### Task statement
Copy the following material word for word, changing nothing in any line.

--- START OF Information provided ---

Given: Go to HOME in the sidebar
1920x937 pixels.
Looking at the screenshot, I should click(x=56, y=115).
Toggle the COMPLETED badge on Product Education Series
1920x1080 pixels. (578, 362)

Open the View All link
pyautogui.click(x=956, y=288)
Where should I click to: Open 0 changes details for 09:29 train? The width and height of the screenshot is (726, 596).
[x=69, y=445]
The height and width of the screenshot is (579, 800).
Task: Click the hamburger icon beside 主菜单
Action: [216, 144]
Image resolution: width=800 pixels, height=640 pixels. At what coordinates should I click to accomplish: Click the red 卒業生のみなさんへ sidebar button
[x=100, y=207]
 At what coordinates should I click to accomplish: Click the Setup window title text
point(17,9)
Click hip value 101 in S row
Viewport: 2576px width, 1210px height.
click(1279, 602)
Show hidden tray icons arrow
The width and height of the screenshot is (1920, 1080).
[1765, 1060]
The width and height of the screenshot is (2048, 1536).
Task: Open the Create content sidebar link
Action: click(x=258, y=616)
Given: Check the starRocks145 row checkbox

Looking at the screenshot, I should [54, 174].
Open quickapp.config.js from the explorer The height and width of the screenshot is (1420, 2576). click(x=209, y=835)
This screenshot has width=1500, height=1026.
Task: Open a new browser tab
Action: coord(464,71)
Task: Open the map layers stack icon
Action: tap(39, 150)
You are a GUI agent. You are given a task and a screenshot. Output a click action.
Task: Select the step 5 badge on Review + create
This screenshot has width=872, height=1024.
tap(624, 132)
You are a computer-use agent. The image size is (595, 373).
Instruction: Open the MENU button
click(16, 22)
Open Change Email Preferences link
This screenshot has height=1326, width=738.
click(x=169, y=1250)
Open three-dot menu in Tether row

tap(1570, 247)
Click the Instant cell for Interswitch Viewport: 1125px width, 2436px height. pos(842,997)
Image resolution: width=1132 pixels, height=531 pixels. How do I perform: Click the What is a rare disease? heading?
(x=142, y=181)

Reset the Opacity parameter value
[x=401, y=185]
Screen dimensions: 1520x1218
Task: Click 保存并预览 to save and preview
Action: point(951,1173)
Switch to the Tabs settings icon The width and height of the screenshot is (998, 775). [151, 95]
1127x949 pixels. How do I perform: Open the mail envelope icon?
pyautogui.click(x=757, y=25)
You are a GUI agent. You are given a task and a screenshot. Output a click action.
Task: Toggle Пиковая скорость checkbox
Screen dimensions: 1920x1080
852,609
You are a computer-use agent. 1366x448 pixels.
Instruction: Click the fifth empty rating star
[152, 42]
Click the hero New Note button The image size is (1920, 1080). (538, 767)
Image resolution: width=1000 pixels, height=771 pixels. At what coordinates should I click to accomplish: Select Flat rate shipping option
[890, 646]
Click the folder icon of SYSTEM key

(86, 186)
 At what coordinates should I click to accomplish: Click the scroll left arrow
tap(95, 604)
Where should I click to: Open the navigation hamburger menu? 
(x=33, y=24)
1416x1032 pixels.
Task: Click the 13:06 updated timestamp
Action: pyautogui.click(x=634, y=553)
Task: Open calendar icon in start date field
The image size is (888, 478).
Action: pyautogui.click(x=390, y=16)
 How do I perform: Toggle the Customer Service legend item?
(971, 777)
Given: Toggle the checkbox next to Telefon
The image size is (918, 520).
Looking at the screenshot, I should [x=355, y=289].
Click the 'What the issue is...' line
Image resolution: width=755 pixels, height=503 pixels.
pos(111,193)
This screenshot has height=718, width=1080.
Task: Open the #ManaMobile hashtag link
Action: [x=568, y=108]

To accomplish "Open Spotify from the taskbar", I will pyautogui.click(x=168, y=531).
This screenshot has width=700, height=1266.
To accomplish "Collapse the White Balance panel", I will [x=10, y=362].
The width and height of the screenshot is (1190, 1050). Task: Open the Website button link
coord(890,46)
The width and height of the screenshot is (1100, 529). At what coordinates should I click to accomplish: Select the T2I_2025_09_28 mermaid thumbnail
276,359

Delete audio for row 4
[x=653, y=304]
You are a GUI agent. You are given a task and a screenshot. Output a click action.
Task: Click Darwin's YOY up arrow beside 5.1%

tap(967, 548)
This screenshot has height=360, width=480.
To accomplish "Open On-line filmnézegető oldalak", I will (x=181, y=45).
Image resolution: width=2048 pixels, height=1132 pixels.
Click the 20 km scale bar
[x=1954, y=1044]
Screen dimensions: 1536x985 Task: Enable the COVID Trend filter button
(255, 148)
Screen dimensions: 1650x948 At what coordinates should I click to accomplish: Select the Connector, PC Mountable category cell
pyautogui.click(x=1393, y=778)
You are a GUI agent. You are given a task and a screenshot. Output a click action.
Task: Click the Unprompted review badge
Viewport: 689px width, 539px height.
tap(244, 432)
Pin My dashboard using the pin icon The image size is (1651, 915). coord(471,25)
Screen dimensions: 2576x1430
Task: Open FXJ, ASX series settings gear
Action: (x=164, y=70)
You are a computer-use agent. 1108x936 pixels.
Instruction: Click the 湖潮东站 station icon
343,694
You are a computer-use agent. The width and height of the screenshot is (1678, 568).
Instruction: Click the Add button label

--- END OF Information provided ---

### Solution for this exercise
Given: Go to HOME in the sidebar
1920x937 pixels.
Looking at the screenshot, I should click(x=56, y=115).
Toggle the COMPLETED badge on Product Education Series
1920x1080 pixels. (578, 362)

Open the View All link
pyautogui.click(x=956, y=288)
Where should I click to: Open 0 changes details for 09:29 train? The width and height of the screenshot is (726, 596).
[x=69, y=445]
The height and width of the screenshot is (579, 800).
Task: Click the hamburger icon beside 主菜单
Action: [216, 144]
Image resolution: width=800 pixels, height=640 pixels. At what coordinates should I click to accomplish: Click the red 卒業生のみなさんへ sidebar button
[x=100, y=207]
 At what coordinates should I click to accomplish: Click the Setup window title text
point(17,9)
Click hip value 101 in S row
Viewport: 2576px width, 1210px height.
click(1279, 602)
Show hidden tray icons arrow
The width and height of the screenshot is (1920, 1080).
[1765, 1060]
The width and height of the screenshot is (2048, 1536).
Task: Open the Create content sidebar link
Action: click(x=258, y=616)
Given: Check the starRocks145 row checkbox

Looking at the screenshot, I should [54, 174].
Open quickapp.config.js from the explorer The height and width of the screenshot is (1420, 2576). click(x=209, y=835)
This screenshot has width=1500, height=1026.
Task: Open a new browser tab
Action: coord(464,71)
Task: Open the map layers stack icon
Action: tap(39, 150)
You are a GUI agent. You are given a task and a screenshot. Output a click action.
Task: Select the step 5 badge on Review + create
This screenshot has width=872, height=1024.
tap(624, 132)
You are a computer-use agent. The image size is (595, 373).
Instruction: Open the MENU button
click(16, 22)
Open Change Email Preferences link
This screenshot has height=1326, width=738.
click(x=169, y=1250)
Open three-dot menu in Tether row

tap(1570, 247)
Click the Instant cell for Interswitch Viewport: 1125px width, 2436px height. pos(842,997)
Image resolution: width=1132 pixels, height=531 pixels. How do I perform: Click the What is a rare disease? heading?
(x=142, y=181)

Reset the Opacity parameter value
[x=401, y=185]
Screen dimensions: 1520x1218
Task: Click 保存并预览 to save and preview
Action: point(951,1173)
Switch to the Tabs settings icon The width and height of the screenshot is (998, 775). [151, 95]
1127x949 pixels. How do I perform: Open the mail envelope icon?
pyautogui.click(x=757, y=25)
You are a GUI agent. You are given a task and a screenshot. Output a click action.
Task: Toggle Пиковая скорость checkbox
Screen dimensions: 1920x1080
852,609
You are a computer-use agent. 1366x448 pixels.
Instruction: Click the fifth empty rating star
[152, 42]
Click the hero New Note button The image size is (1920, 1080). (538, 767)
Image resolution: width=1000 pixels, height=771 pixels. At what coordinates should I click to accomplish: Select Flat rate shipping option
[890, 646]
Click the folder icon of SYSTEM key

(86, 186)
 At what coordinates should I click to accomplish: Click the scroll left arrow
tap(95, 604)
Where should I click to: Open the navigation hamburger menu? 
(x=33, y=24)
1416x1032 pixels.
Task: Click the 13:06 updated timestamp
Action: pyautogui.click(x=634, y=553)
Task: Open calendar icon in start date field
The image size is (888, 478).
Action: pyautogui.click(x=390, y=16)
 How do I perform: Toggle the Customer Service legend item?
(971, 777)
Given: Toggle the checkbox next to Telefon
The image size is (918, 520).
Looking at the screenshot, I should [x=355, y=289].
Click the 'What the issue is...' line
Image resolution: width=755 pixels, height=503 pixels.
pos(111,193)
This screenshot has height=718, width=1080.
Task: Open the #ManaMobile hashtag link
Action: [x=568, y=108]

To accomplish "Open Spotify from the taskbar", I will pyautogui.click(x=168, y=531).
This screenshot has width=700, height=1266.
To accomplish "Collapse the White Balance panel", I will [x=10, y=362].
The width and height of the screenshot is (1190, 1050). Task: Open the Website button link
coord(890,46)
The width and height of the screenshot is (1100, 529). At what coordinates should I click to accomplish: Select the T2I_2025_09_28 mermaid thumbnail
276,359

Delete audio for row 4
[x=653, y=304]
You are a GUI agent. You are given a task and a screenshot. Output a click action.
Task: Click Darwin's YOY up arrow beside 5.1%

tap(967, 548)
This screenshot has height=360, width=480.
To accomplish "Open On-line filmnézegető oldalak", I will (x=181, y=45).
Image resolution: width=2048 pixels, height=1132 pixels.
Click the 20 km scale bar
[x=1954, y=1044]
Screen dimensions: 1536x985 Task: Enable the COVID Trend filter button
(255, 148)
Screen dimensions: 1650x948 At what coordinates should I click to accomplish: Select the Connector, PC Mountable category cell
pyautogui.click(x=1393, y=778)
You are a GUI agent. You are given a task and a screenshot. Output a click action.
Task: Click the Unprompted review badge
Viewport: 689px width, 539px height.
tap(244, 432)
Pin My dashboard using the pin icon The image size is (1651, 915). coord(471,25)
Screen dimensions: 2576x1430
Task: Open FXJ, ASX series settings gear
Action: (x=164, y=70)
You are a computer-use agent. 1108x936 pixels.
Instruction: Click the 湖潮东站 station icon
343,694
You are a computer-use agent. The width and height of the screenshot is (1678, 568).
Instruction: Click the Add button label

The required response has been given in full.